Nol9, a novel RNA-DNA 5´-kinase in ribosomal RNA processing

A large variety of ribosomal and non-ribosomal proteins participate in the biogenesis of ribosomal RNAs (rRNAs), a well-studied multistep process that generates mature rRNAs from a long polycistronic RNA precursor. We have discovered that the non-ribosomal protein Nol9 is essential for this process. Nol9 is a nucleolar polynucleotide 5`- kinase that associates with the pre-60S ribosomal particles. Depletion of Nol9 leads to a severe impairment of ribosome biogenesis. Interestingly, it is the enzymatic activity of Nol9 that is required for the efficient generation of the 5.8S and 28S rRNAs from a 32S precursor. Upon Nol9 knock down, we also observe a specific maturation defect at the 5` end of the predominant 5.8S short form rRNA (5.8SS), possibly due to the requirement of Nol9 for 5` to 3` exonucleolytic degradation. There is a dual novelty in these findings: Nol9 is the first nucleolar RNA/DNA kinase reported, and the first enzyme of this type involved in the processing of ribosomal RNA molecules. Within this grant proposal, we aim to extend these studies in order to dissect function(s) of Nol9 in human cells, both in vitro and in vivo. We will use different biochemical approaches to identify RNA substrates and interacting proteins, and proceed to establish in vitro systems to understand why is Nol9 critical for the processing of 32S rRNA precursors. To study the function of Nol9 in vivo we will generate mouse conditional knockout models in collaboration with Josef Penninger at IMBA.

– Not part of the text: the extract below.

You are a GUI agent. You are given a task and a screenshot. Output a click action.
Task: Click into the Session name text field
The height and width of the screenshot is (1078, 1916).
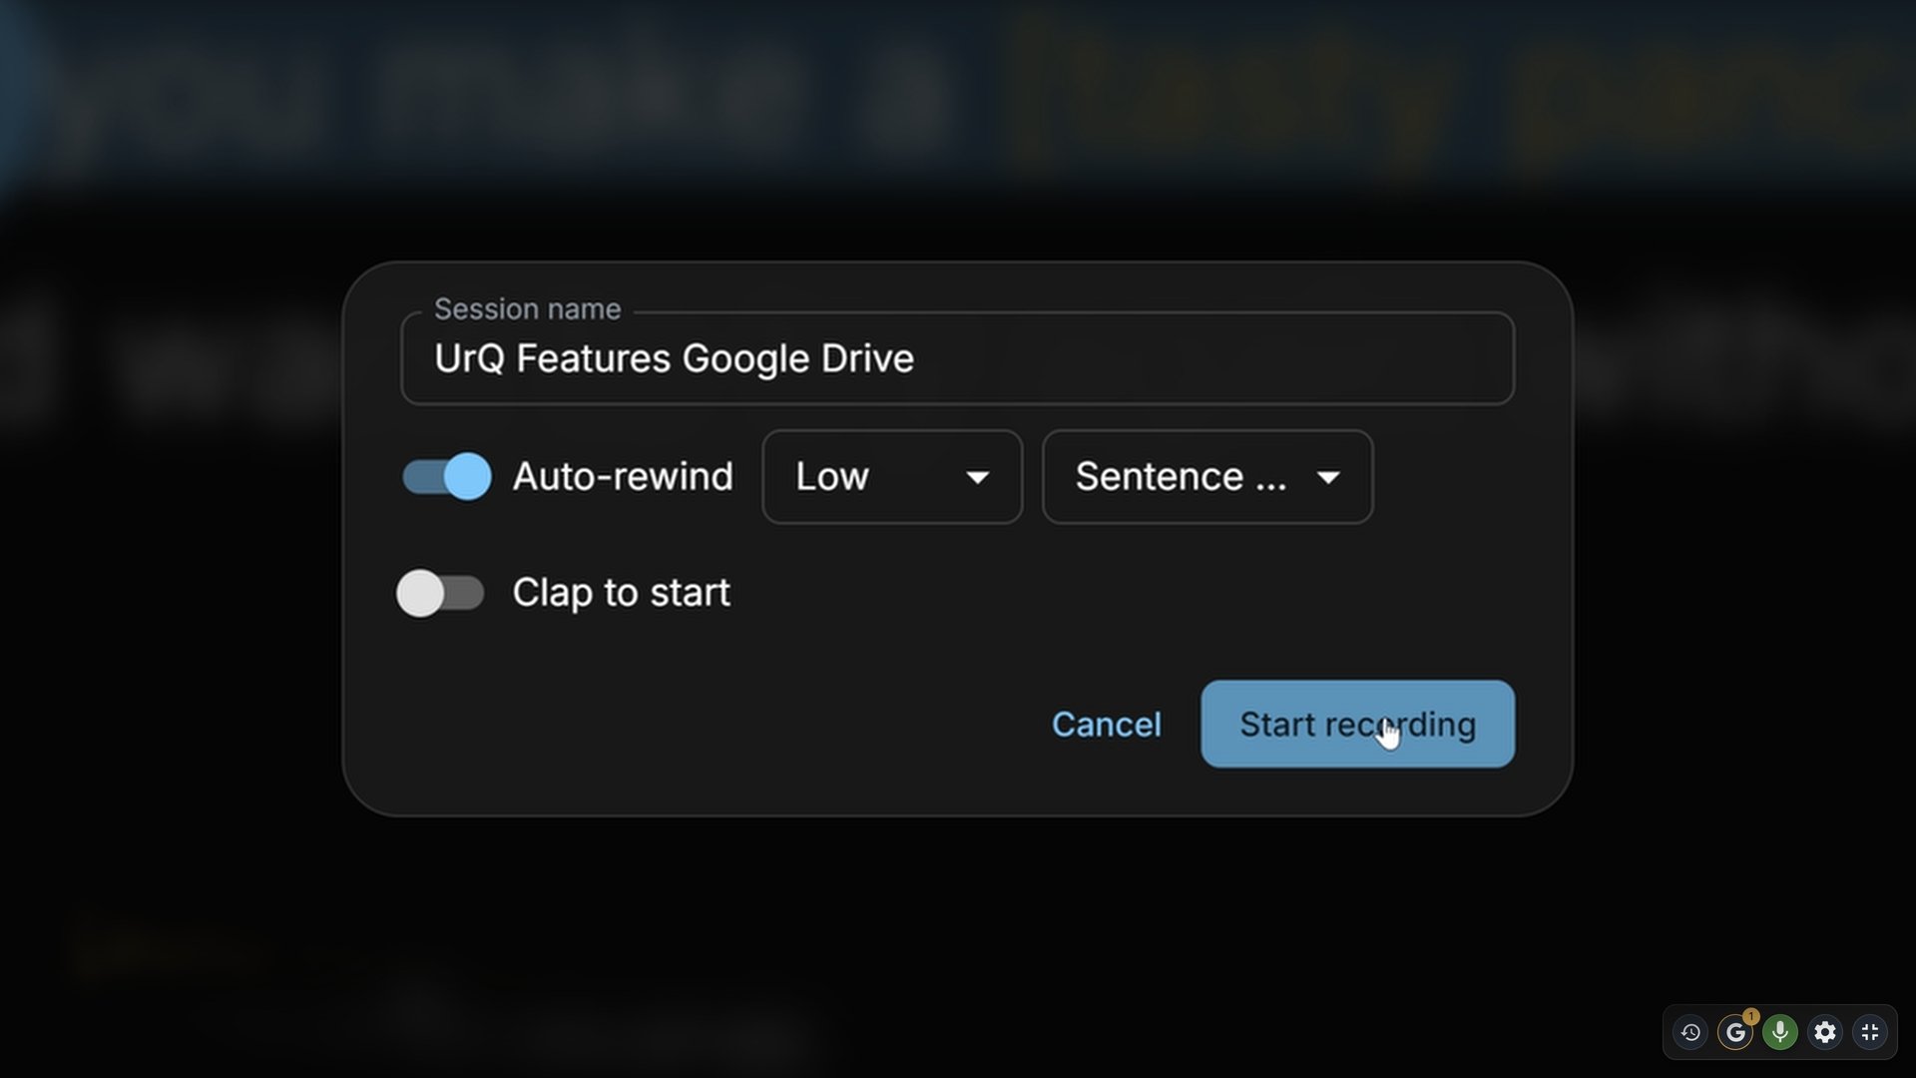[x=957, y=358]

The cell is the smallest unit of life. Its amazingly precise functioning is the result of billions of years of evolution. At the core of the cell are macromolecules called proteins: some of them are inert while others are alive, meaning that they catalyze reactions that in their absence would otherwise require much too long time periods incompatible with life. Alive proteins are known as enzymes. Proteins are produced in factories called ribosomes. Composed of four long RNA (RiboNucleic Acid) molecules and a plethora of associated proteins, the ribosome organizes in a large and a small subunit. The ribosome decodes the language within every single messenger RNA and translates it into a protein sequence. RNA molecules within the ribosome are initially transcribed as long precursors that then undergo an extremely complex processing before being assembled into a functional ribosome. Due to its relative simplicity this process has been largely studied in yeast, but seldom addressed in human cells. In this project we have characterized NOL9, an enzyme that is very important for the processing of ribosomal RNA precursors. NOL9 can add a phosphate group to the terminus of DNA or RNA molecules. We could show that its activity is required for the efficient processing of the ribosomal RNA. We also revealed that NOL9 acts in association with other proteins.Ongoing experiments are addressing the role of NOL9 in vivo, which means working with mice that are unable to produce NOL9 because its gene has been removed.